Lit by Mary Karr

With Lit, Mary Karr winds up a trilogy of memoirs that includes The Liar’s Club and Cherry. In her latest literary confession, which covers her booze-soaked early adulthood and the sobriety that follows, the author continues to delight with dark humour and pitch-perfect metaphors. Here, she guides us through her college years as an insecure, budding poet, and then into her doomed-from-the-start marriage to a writer. Shortly after they have a son together, Karr descends into alcoholism, and the family begins its slow but certain splintering. Meanwhile, Karr’s eccentric, recovering-alcoholic mother darts in and out of the picture, eliciting exasperation and heart-wrenching empathy in equal measure – a testament to the author’s staggering ability to write about her family with range and honesty.

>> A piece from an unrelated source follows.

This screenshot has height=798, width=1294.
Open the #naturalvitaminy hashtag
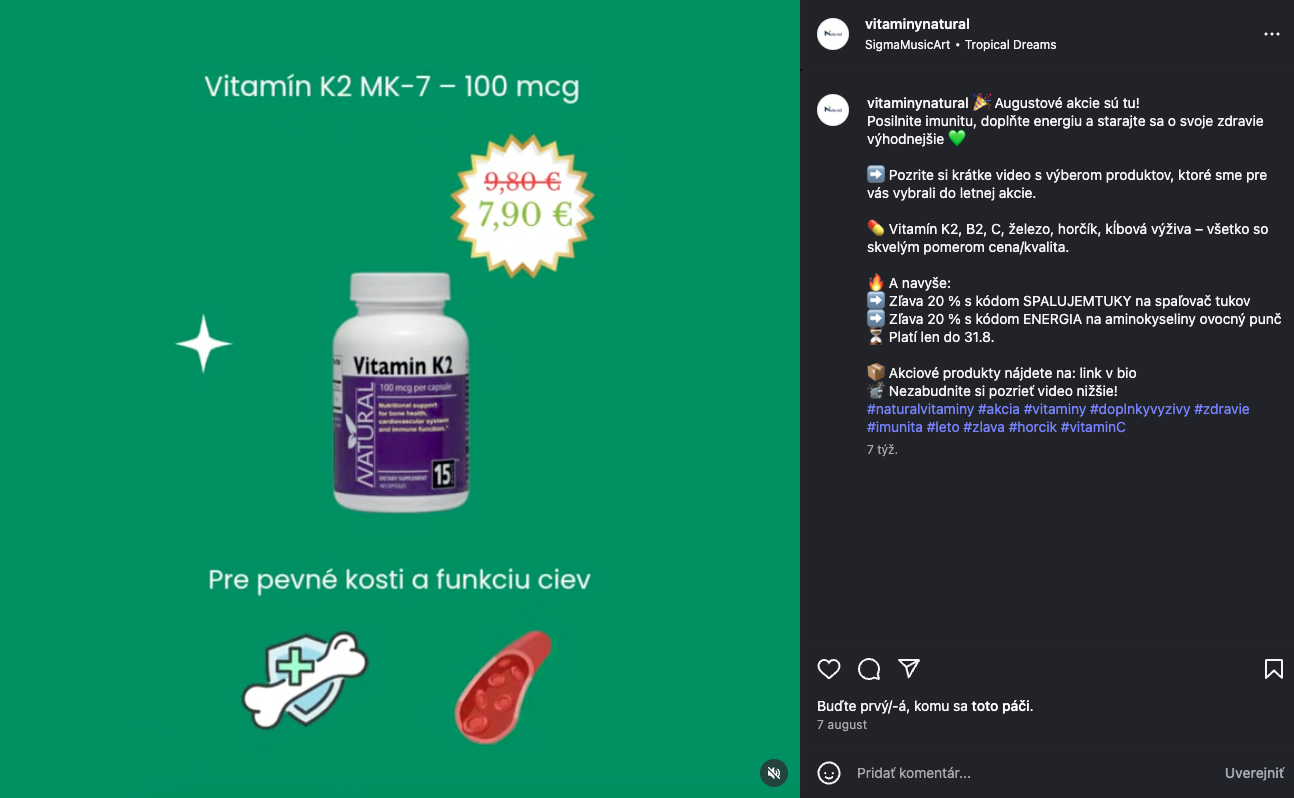pos(920,409)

Karr’s prose moves at a quick and seductive clip, delivering large doses of wit and painful insights about addiction. Sure, there are plenty of memoirs about being drunk, but this one has Karr’s voice – both sure-footed and breezy – behind it. Even after she sobers up, she continues to be an uninhibited force: when short-term boyfriend David Foster Wallace breaks her coffee table during an argument, she sends him a bill. Of course, as in most recovery stories, Karr delves into the more banal getting-sober stuff. The author is clearly self-conscious about her embrace of religion, but she couldn’t quite keep that part of the tale – approximately the last third of the book – from becoming a bit dowdy and plodding. Still, even when Karr is writing about church, Lit has enough flashes of brilliance to keep you under its intoxicating spell.